Though the pioneer works in this domain of Fake News Detection revolved around machine learning techniques, the advent of Deep Learning could be attributed to the surge in the improvements recorded for the task. Inspired by the memory power of Vanilla Recurrent Neural Networks (RNN) state of the art results were recorded in standard datasets coupled with a refined word representation technique. Liu et al. [10] modelled the classification of propagation paths for an early curb of Fake News using RNN. Also a deeper understanding of the propagation of spurious social content was put forth by Wu et al. [18] using these vanilla networks.

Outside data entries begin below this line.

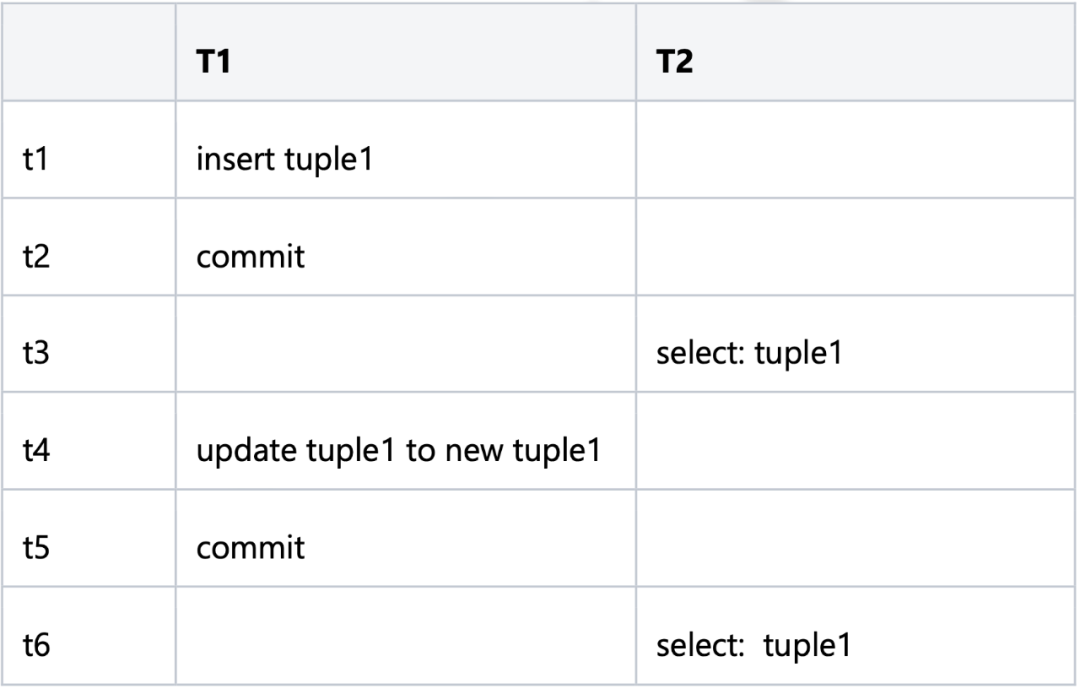The width and height of the screenshot is (1080, 689).
Task: Click the empty T2 cell in row t1
Action: click(x=855, y=160)
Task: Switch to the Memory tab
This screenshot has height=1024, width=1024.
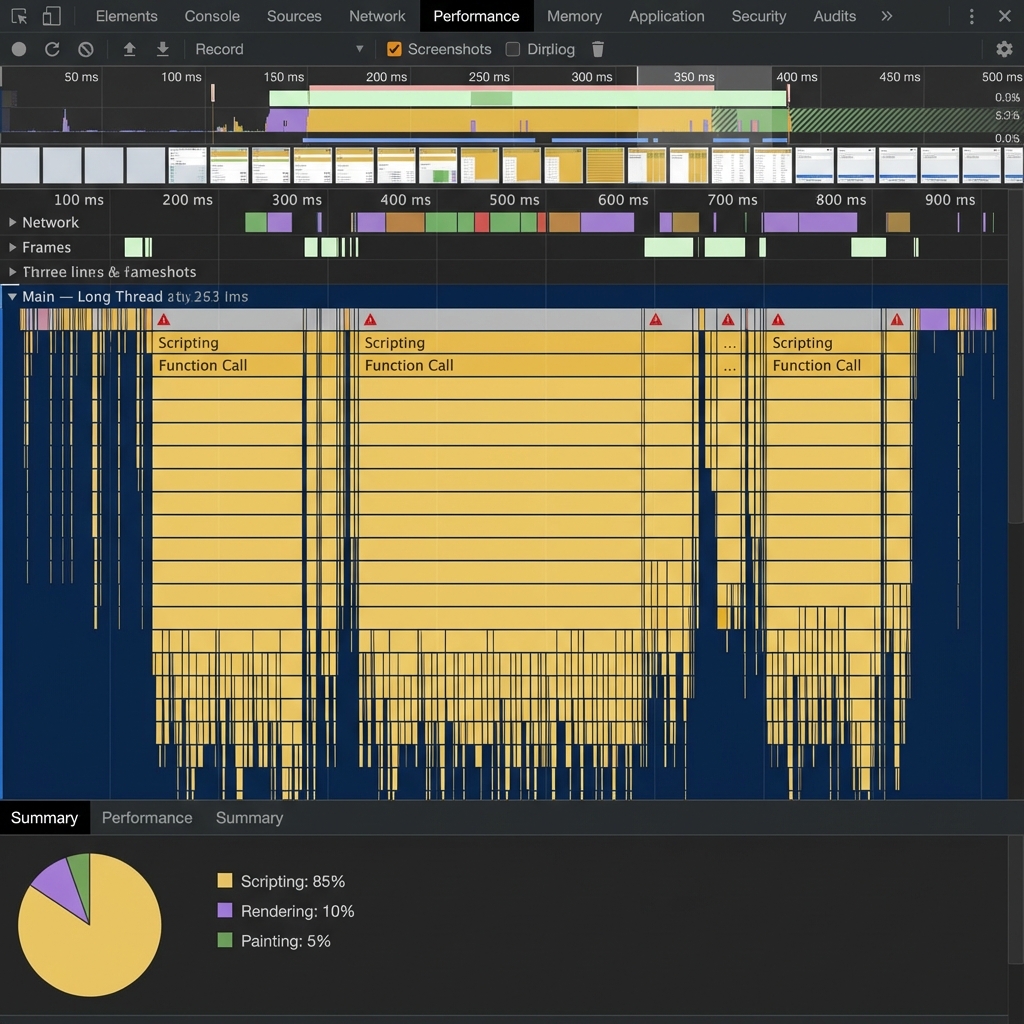Action: pos(574,16)
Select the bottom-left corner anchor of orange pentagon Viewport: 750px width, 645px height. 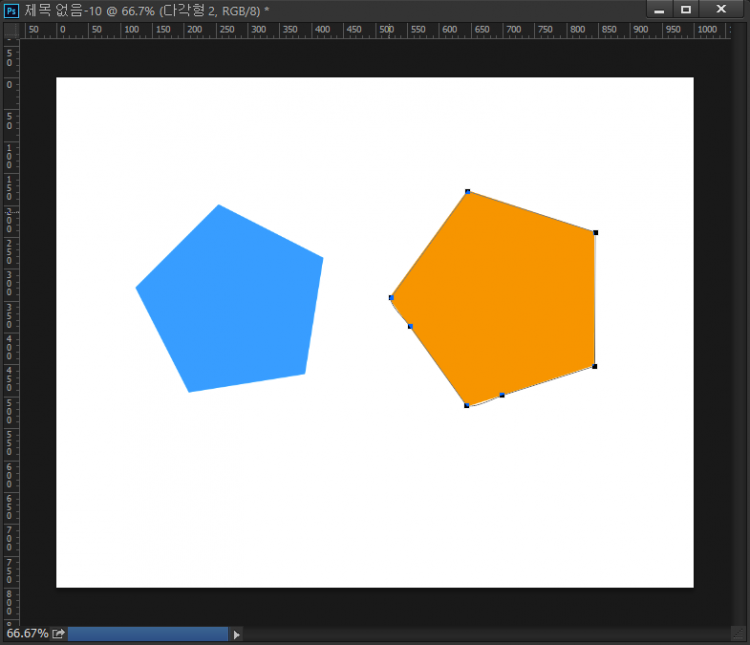pos(467,406)
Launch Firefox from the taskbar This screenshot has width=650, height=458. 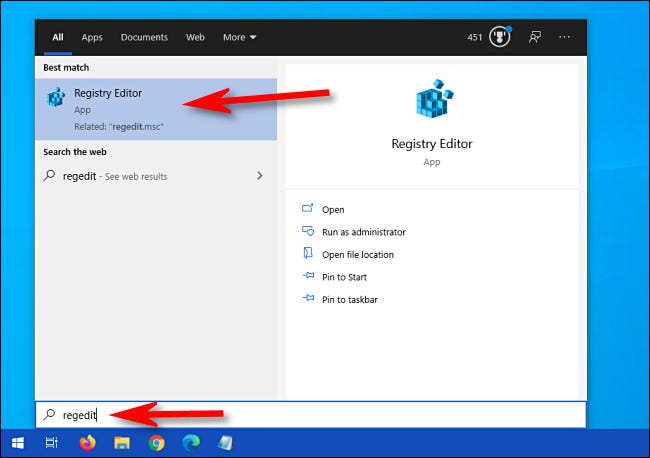pos(87,443)
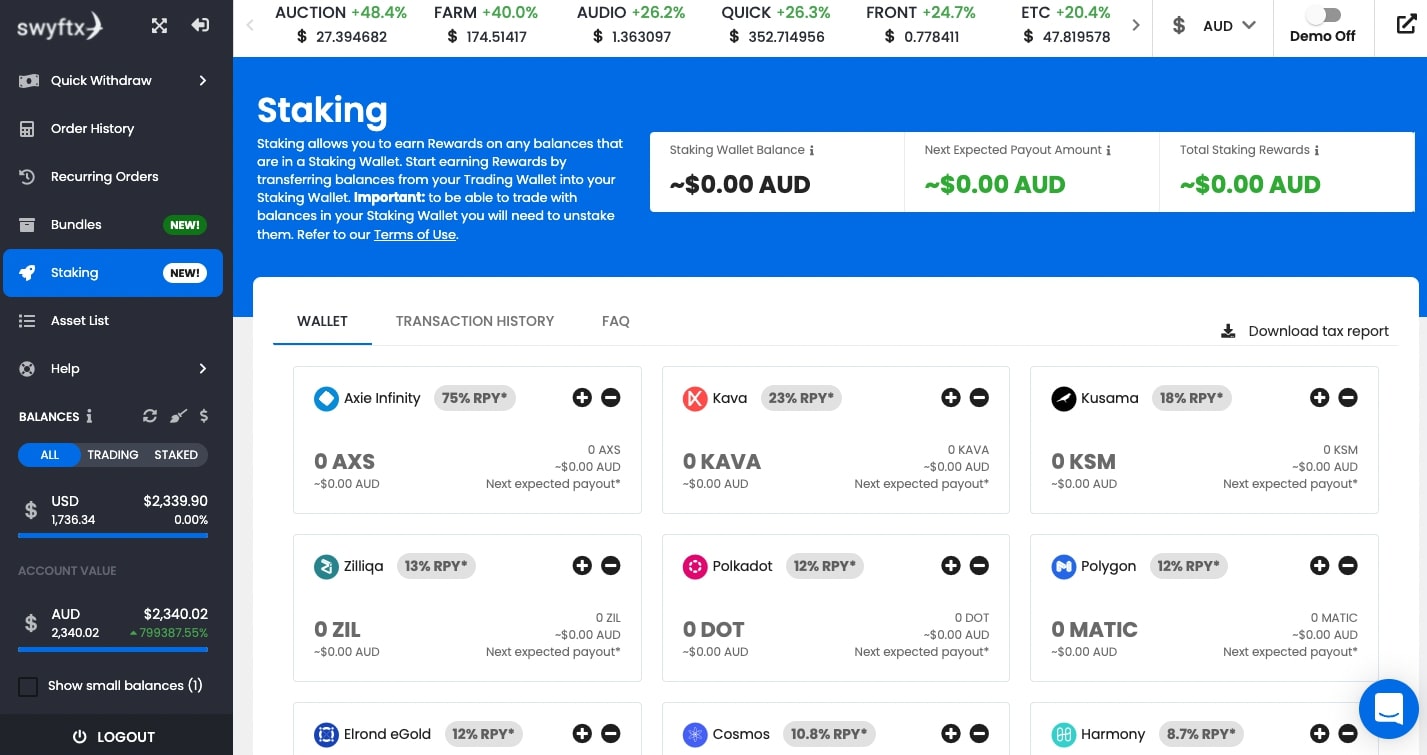Toggle the Demo mode switch

coord(1323,15)
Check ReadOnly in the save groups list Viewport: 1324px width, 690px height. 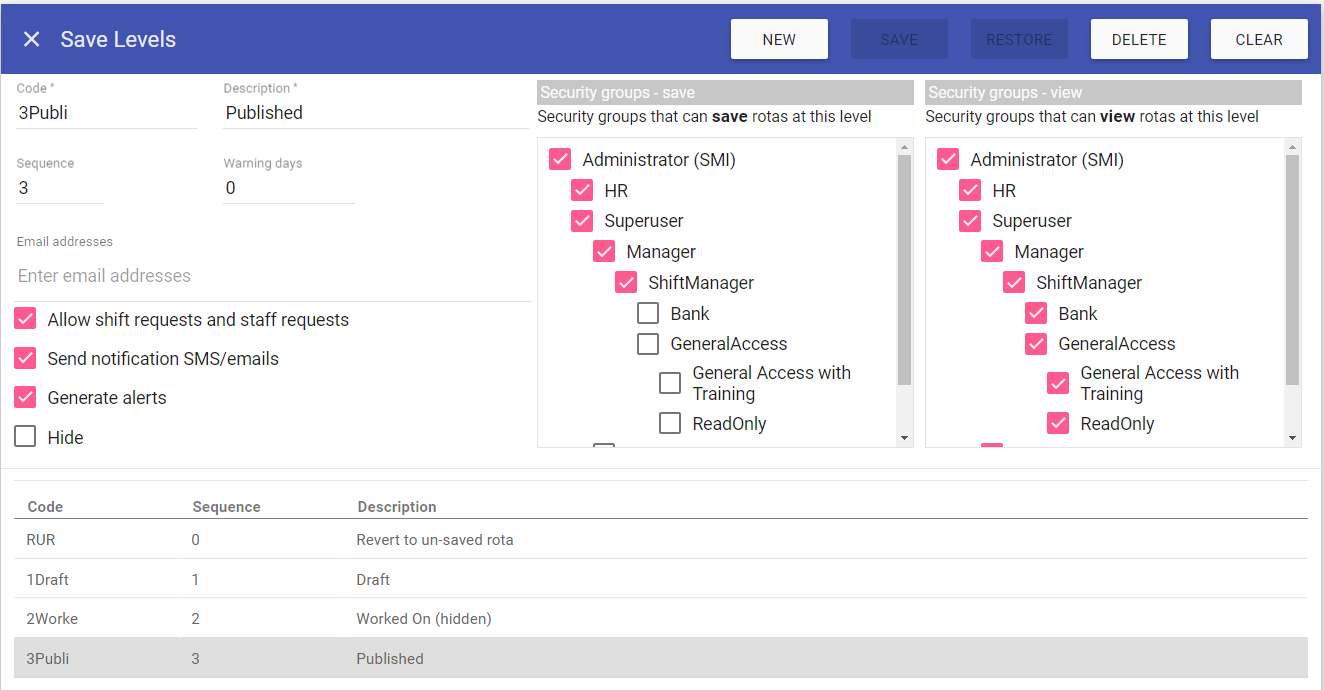click(x=670, y=424)
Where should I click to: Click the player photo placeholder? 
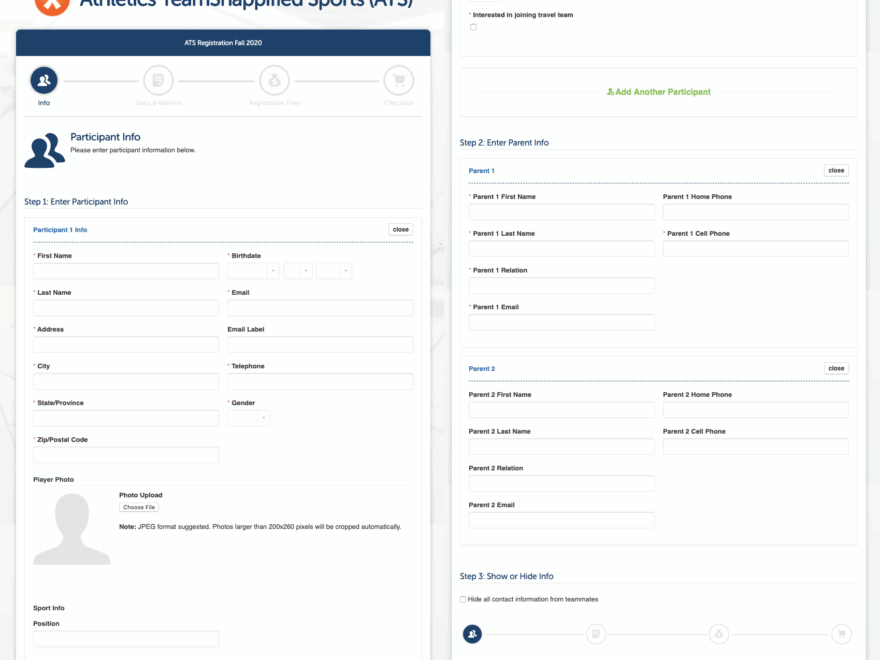[69, 528]
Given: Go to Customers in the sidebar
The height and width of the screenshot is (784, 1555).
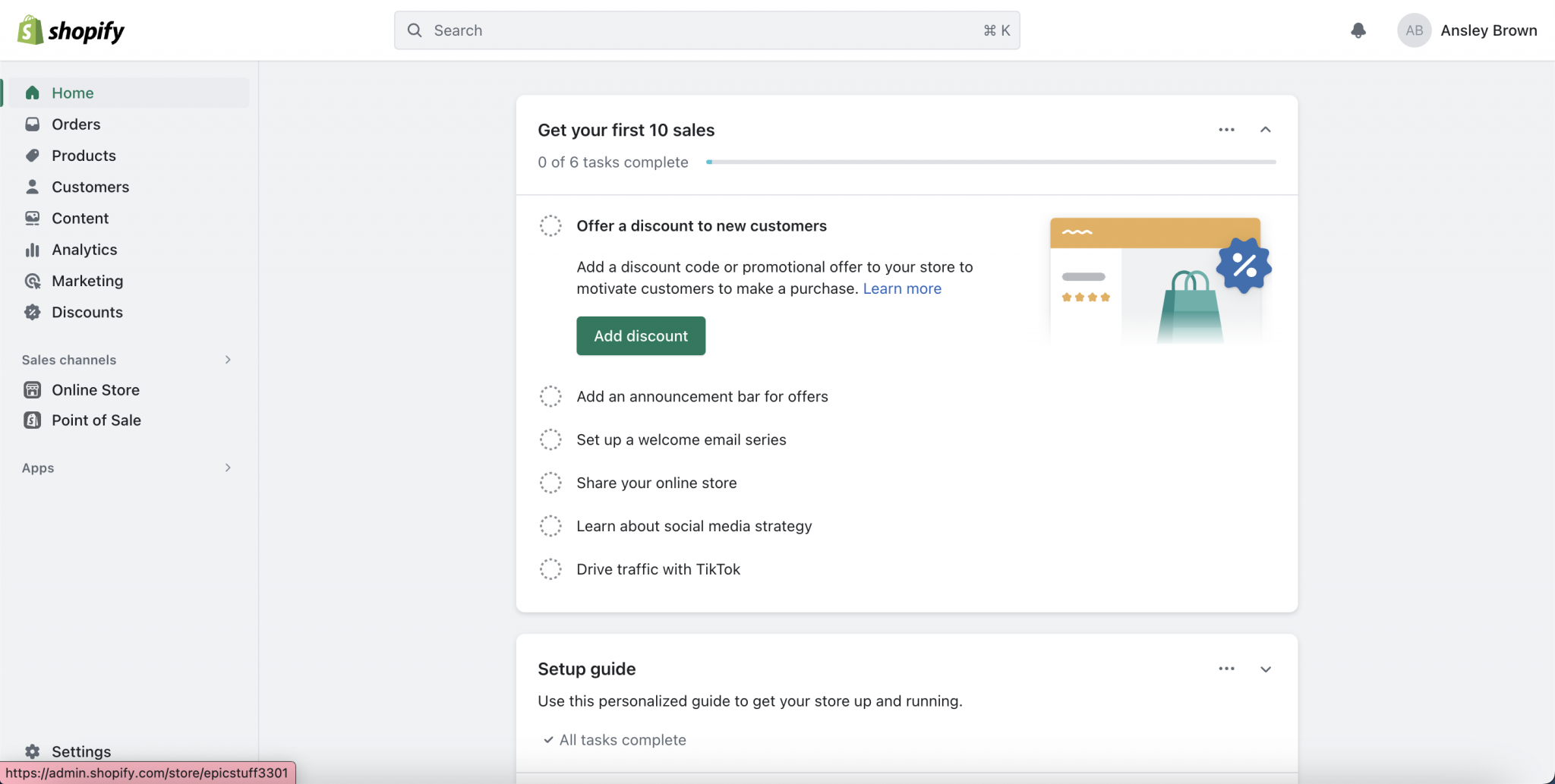Looking at the screenshot, I should 90,187.
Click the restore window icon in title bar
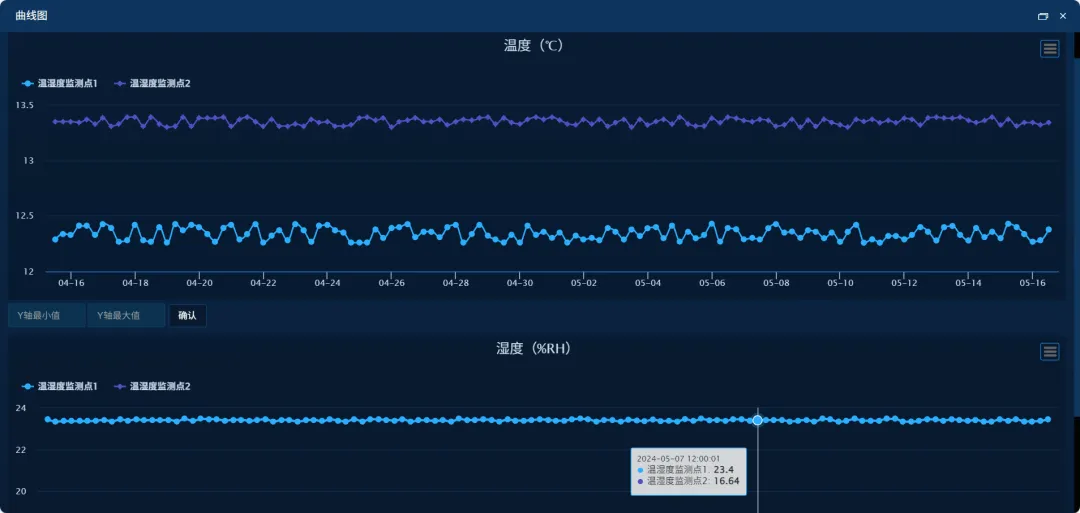 (x=1043, y=16)
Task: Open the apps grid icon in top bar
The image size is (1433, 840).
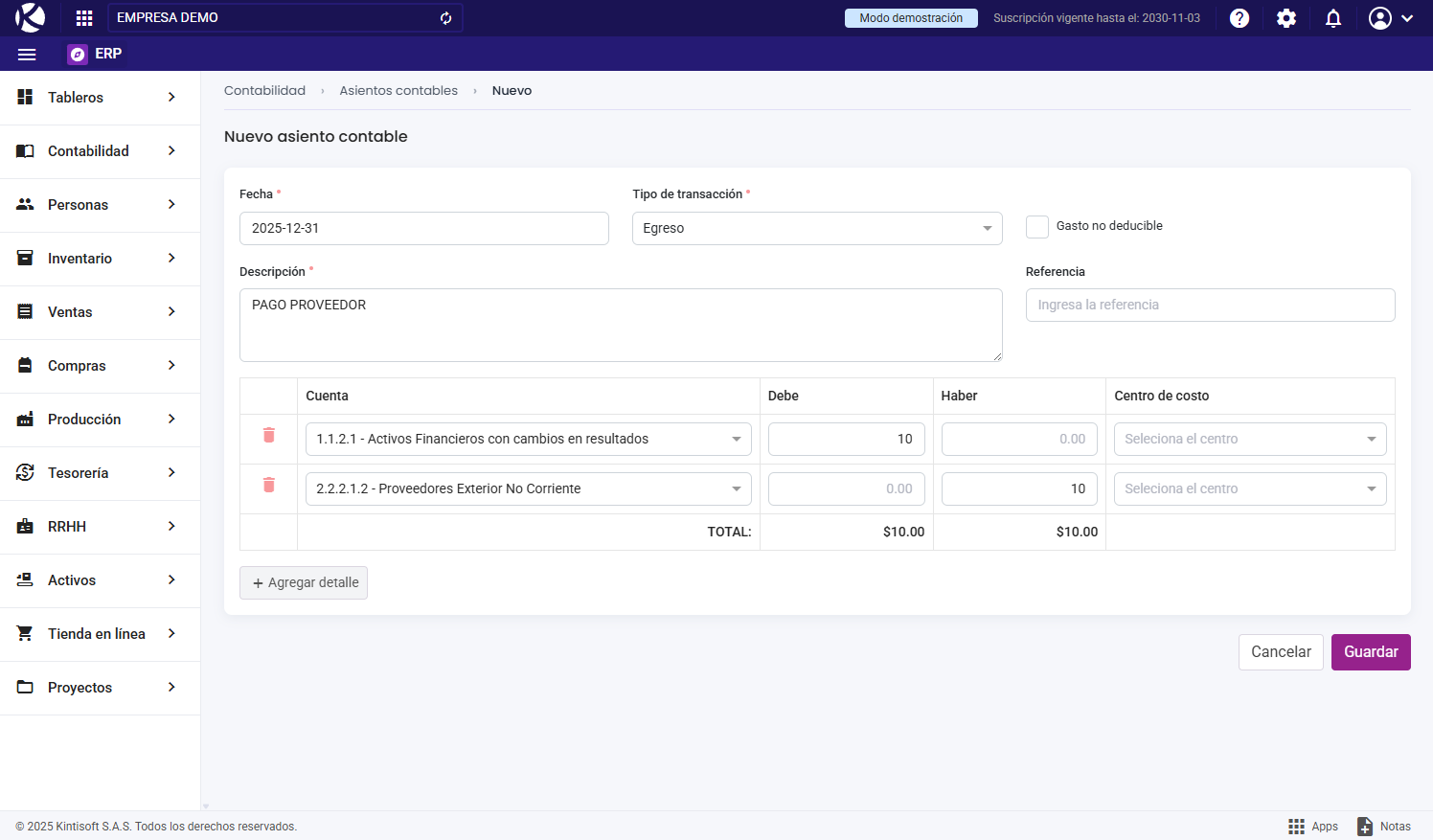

Furthermore an advancement of the existing memory networks are the Long Short Term Memory Cells (LSTM) which are capable of retaining a superior amount of details due to the gating mechanism involved. Bangyal et al. [6] adopted various Machine Learning and Deep Learning approaches with TF-IDF Vectorization strategy but achieved the optimal performance with LSTMs. The works which emphasized on LSTMs varied in terms of the embedding strategy used. Ahmad et al. [1] experimented LSTMs with traditional methods like term frequency–inverse document frequency, count vector, character level vector and N-Gram level vector upon the Fake News Detection corpus. Rodríguez et al. [14] used BERT word embeddings and exploited various models like LSTM and CNN. Other works used one hot representation to convert text into numerical form before feeding into the LSTM network.
As a counterpart to these LSTM networks, the Gated Recurrent Units (GRU) gained prominence down the lane as in Kaliyar et al. [7] work on FNDNet with Word2Vec encoding. Moreover the comprehensive study of neural network and transformer based language models carried out by Al-Yahya et al. [3] used GRUs over the Arabic Corpora on Covid Fake News. A plethora of embedding strategies were tested with GRU for this task. Glove was resorted to as the embedding mechanism by Bajaj et al. [5] on the signal media news dataset, while on the other hand fasttext was used by Verma et al. [17] in their work to detect fake news using Natural Language Processing.
While memory retention had been attended to with the above networks, the challenge was to instill further semantic understanding of the sentence in hand. One way to bring about this was the inclusion of the bidirectional feature, where a better understanding is achieved upon scanning from both directions of the query. Bahad et al. [4] experimented Bidirectional LSTMs on structured news articles for this task using Glove.6B embeddings, while Kashyap et al. [11] put forth an end-to-end model for evidence aware credibility using the same network. Reddy et al. [13] attempted a Bi-GRU based mis-information detector for the Urdu Corpus. Appending attention to these networks Kumar et al. [8] proposed the Fake News Net with an ensemble approach with CNN, Bi-LSTM and attention.
Having exploited the various advantages of the available recurrent networks, further work was carried out by incorporating an amalgamation of convolutional networks with the recurrent ones. Convolutional Neural Networks are primarily used for dealing with images. However, their ability to extract local features had proven to be cardinal as in the experiments conducted by Lin et al. [9] where semantic information is captured with a multi-level CNN architecture and Yang et al. [20] novel approach on TI-CNN which uses the information from both Text and Image to detect fake news.
Despite experiments incorporating the hybrid structure of Convolutional and Recurrent Networks as in [1, 2, 8, 12, 15, 16, 19, 21], the existing implementations fall short in generalizing across news from disparate domains. The correlation between the encoding strategies on the results obtained have been difficult to assert and hence an unanimous decision can’t be arrived at. In this work, we propose a hybrid architecture which classifies the input information as Fake or Real and also to explore the suitable architectures for the decoder of the model, having a CNN encoder. We aim to understand the working of different word embeddings and identify the one with the optimal performance for the task at hand.